Blind Tom at Legg Hall

Blind Tom Playing

Mark Twain saw him at every opportunity, some times going to his show two or three nights in a row. He was one of America’s most amazing pianists, an autistic savant who performed as Blind Tom.

On April 27, 1874, Blind Tom played at Legg Hall. General admission was 50 cents, but reserved seats could be had for 75 cents, with tickets picked up in advance at Henry Hollon’s drug store.

Born a slave in Georgia, Tom Wiggins was blind and hence had no discernible economic value. The plantation owner, James Neil Bethune, left Tom to play and wander. As he grew, Tom began to echo the sounds around him, the crow of a rooster or the singing of a bird. He would beat on pots and pans to make sounds of his own. By the age of four, Tom was repeating, verbatim, the conversations of others, but was barely able to communicate his own needs in words, instead using grunts and gestures.

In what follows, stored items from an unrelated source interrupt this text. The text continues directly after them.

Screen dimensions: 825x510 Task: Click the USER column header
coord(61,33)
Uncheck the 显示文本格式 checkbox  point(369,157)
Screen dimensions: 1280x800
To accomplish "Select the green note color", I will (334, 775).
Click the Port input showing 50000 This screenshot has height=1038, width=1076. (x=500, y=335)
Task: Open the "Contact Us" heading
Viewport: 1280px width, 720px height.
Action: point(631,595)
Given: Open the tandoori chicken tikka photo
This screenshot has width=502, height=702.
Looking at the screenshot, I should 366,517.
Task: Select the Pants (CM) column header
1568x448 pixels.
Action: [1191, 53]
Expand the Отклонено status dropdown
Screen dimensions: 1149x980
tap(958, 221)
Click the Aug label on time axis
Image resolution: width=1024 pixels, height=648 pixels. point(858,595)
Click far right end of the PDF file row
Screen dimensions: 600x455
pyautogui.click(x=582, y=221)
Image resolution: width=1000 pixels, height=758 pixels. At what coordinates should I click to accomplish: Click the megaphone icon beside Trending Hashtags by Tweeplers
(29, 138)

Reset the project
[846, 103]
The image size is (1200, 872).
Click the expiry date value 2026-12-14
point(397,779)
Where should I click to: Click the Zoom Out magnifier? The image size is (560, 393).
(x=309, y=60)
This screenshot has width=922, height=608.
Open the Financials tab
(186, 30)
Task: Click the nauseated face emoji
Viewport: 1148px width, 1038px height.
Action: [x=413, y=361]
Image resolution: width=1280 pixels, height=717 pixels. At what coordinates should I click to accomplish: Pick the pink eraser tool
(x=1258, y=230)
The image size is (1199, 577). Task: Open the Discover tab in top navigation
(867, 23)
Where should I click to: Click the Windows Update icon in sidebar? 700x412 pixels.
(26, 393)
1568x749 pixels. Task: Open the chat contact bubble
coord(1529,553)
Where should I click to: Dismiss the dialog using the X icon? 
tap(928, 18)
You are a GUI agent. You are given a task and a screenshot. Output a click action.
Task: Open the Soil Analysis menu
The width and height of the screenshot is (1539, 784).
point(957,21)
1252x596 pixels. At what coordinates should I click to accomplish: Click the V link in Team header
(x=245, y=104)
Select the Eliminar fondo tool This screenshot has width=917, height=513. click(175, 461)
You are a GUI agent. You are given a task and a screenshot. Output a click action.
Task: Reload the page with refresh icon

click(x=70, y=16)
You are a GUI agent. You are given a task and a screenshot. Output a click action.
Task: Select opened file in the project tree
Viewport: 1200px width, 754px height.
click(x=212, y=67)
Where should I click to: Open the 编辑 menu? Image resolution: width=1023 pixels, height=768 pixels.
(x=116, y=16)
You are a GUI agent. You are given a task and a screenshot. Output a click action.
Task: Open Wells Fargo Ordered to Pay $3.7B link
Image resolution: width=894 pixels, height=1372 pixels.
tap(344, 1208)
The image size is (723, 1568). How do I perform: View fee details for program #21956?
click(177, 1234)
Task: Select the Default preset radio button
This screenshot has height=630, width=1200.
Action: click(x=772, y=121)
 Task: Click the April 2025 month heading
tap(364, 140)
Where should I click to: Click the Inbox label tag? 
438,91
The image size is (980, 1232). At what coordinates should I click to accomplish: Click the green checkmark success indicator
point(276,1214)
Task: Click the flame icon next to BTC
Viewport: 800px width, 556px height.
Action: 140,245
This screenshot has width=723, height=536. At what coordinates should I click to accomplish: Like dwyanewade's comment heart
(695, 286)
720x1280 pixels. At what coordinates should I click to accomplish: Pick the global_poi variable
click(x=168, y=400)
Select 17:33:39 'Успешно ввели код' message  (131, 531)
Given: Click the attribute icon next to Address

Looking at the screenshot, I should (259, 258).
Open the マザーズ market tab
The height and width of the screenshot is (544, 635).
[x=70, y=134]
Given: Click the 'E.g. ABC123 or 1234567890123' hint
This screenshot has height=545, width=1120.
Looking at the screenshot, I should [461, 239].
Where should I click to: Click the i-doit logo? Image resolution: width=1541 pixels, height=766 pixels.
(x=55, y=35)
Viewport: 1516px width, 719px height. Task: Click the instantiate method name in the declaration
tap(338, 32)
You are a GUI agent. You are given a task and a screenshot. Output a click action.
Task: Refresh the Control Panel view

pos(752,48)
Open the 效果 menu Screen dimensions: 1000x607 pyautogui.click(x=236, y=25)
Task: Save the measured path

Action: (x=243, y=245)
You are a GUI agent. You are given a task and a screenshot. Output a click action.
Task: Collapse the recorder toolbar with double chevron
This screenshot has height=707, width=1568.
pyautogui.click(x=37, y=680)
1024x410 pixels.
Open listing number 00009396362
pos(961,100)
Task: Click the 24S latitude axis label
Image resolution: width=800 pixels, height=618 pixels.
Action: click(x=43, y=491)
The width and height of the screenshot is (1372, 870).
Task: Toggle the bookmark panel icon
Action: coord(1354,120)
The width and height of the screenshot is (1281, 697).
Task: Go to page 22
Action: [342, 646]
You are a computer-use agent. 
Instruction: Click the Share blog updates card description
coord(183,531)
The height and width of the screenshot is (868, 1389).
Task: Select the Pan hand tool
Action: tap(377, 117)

Fatefully, Tom was intrigued by the piano after hearing Bethune’s daughters play. As one writer of the day noted, “The first touch of a piano acted like a charm on this child.” In time, Tom was able to play all that he heard without missing a note. Bethune was fascinated by the boy’s talent and moved him into the family’s house, in a room with a piano, where Tom played for hours each day. Bethune hired professional musicians to play for Tom, and in this way the boy learned 7,000 popular songs, waltzes, hymns and classical pieces.

When Tom was eight, Bethune hired him out to promoter Perry Oliver, who toured him throughout the country, earning Bethune and Oliver up to $100,000 a year. In 1860, Blind Tom performed for President James Buchanan; he was the first African-American to give a command performance at the White House.

Tom usually introduced himself onstage in the third person, imitating the speeches of his managers from years past. Willa Cather described one such concert:

“It was a strange sight to see him walk out on stage with his own lips—another man’s words—introduce himself and talk quietly about his own idiocy. There was insanity, a grotesque horribleness about it that was interestingly unpleasant. One laughs at the man’s queer actions, and yet, after all, the sight is not laughable. It brings us too near to the things that we sane people do not like to think of.”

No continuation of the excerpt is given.